Federal Chancellor Olaf Scholz: “At the G7 Summit in Elmau, the Heads of State and Government broadly supported the idea of an open and cooperative international Climate Club. We have worked intensively on the idea since then and today have agreed on initial terms of reference, thus establishing the Climate Club. I am hearing great interest from international partners beyond the G7 with whom we will cooperate closely and further develop the Climate Club. Because the Climate Club is not intended to be a G7 initiative; rather, it is to be a global undertaking. With the Climate Club and the socially just transition of our industries towards climate neutrality, we are making an important contribution to achieving global climate targets.”
Federal Economic Affairs and Climate Action Minister Robert Habeck: “Transitioning industry to climate-friendly processes and technologies is essential if we are to limit global warming to 1.5 degrees. This is an issue that affects not only the members of the G7. In the Climate Club, committed states can become the international drivers of emissions reduction in industry. We want to bring climate-friendly commodities, such as green steel, onto the market more quickly and to improve the opportunities for them worldwide. In this context, the Club is intended to advance international partnerships and cooperation agreements with a view to supporting countries in their transformation.”

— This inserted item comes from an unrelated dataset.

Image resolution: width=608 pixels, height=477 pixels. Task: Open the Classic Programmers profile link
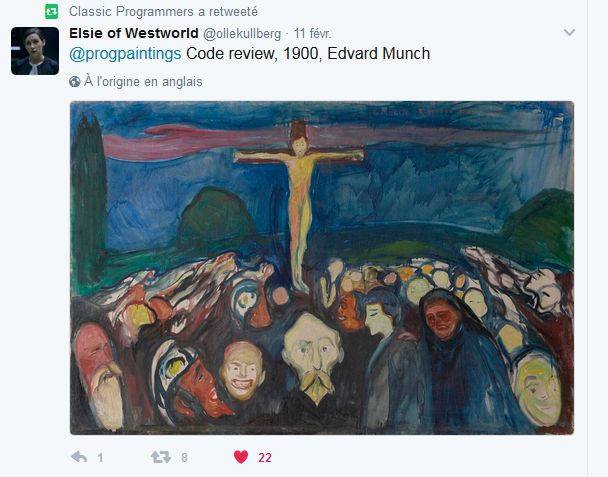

Federal Chancellor Scholz floated the initiative to establish a Climate Club at the start of the year during Germany’s G7 Presidency. At its Summit in Elmau in June, the G7 adopted a statement on the Climate Club; substantial progress has been made since then. The Climate Club aims to support the rapid and ambitious implementation of the Paris Agreement and to limit global warming to 1.5°degrees. As an inclusive forum of states, the Climate Club will help to accelerate the decarbonisation of industries, further develop emissions reduction measures and counter the risk of carbon leakage. Committed developing and emerging countries that join the Club are to receive support to push ahead with the transformation of their industries with a view to attaining climate neutrality.
In this spirit, the Climate Club’s initial focus will be on the decarbonisation of industry. Exchange on international conditions for the decarbonisation of industry is to be intensified in order to accelerate work on joint standards, methodologies and strategies for major industrial sectors. Common framework conditions are intended to ensure investment in sustainable industrial technologies, the expansion of demand for green products and the avoidance of climate-unfriendly lock-in effects in fossil production processes in upcoming investments. Thus the Climate Club takes the approach that industrial companies that are committed to climate change mitigation should not suffer any competitive disadvantages or be pressured into relocating production sites.